▶ [PROBLEM]:
Resume the commentary on Sirach given below, carrying it on from its final sentence.

--- SUPPLIED PASSAGE ---

Chapter 42 lists various matters which bring shame. Sirach advises that one should never sin just to save face or to look good. Most of all, “Do not be ashamed of the law of the Most High and his covenant (42:2).” We should never be embarrassed about our relationship with the Lord or afraid to bear witness to him. Christ speaks of this too!
Sirach 44:1-15 praises the great ones of Israel, a poem that has entered into the Catholic Liturgy: “Let us now sing the praises of famous men, our ancestors in their generations …” Chapters 44-50 are taken up with the praise of the illustrious ones leading to Simon the high priest around 200 BC (50:1-24). Simon died a few years before Ben Sirach wrote his book. A high point is the description of Simon presiding at a Temple liturgy—the daily offering or the Day of Atonement. Describing the splendor of Simon the high priest, Sirach writes: “How glorious he was, surrounded by the people, as he came out of the house of the curtain. Like the morning star among the clouds…” (50:5-6).
Sirach clearly rejoiced in the splendor of the Liturgy. The curtain was probably that separating the most sacred place, the veil of the Temple torn when Christ died. The tearing of the veil at Christ’s death indicates that not only the high priest of old, but everyone who is in Christ has access to God and to holiness.

--- DATA EXTRACT ---

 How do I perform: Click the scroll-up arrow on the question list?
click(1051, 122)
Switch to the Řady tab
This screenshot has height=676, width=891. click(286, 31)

---

▶ [SOLVED EXERCISE]:
The high point is when the high priest emerged from the holy place to bless the people: “Then Simon came down and lifted up his hands over the whole congregation of Israelites, to pronounce the blessing of the Lord… and they bowed down in worship … to receive the blessing from the Most High” (50:20-21). This shows us what is going on when, at the beginning of Luke’s Gospel, Zechariah the priest emerges to give the blessing but is unable to complete it. (He was struck dumb.) At the beginning of Luke’s Gospel the blessing remains incomplete. At the end of Luke’s Gospel, Jesus himself completes the blessing that was left undone. It is Jesus who replaces, fulfils, and perfects the Old Testament priesthood. Compare Luke’s account of the ascension of Jesus (into the sanctuary of heaven) with the passage quoted above: “When he had led them out to the vicinity of Bethany, he lifted up his hands and blessed them. While he was blessing them, he left them and was taken up into heaven. Then they worshiped him and returned to Jerusalem with great joy…” (Luke 24:50-52).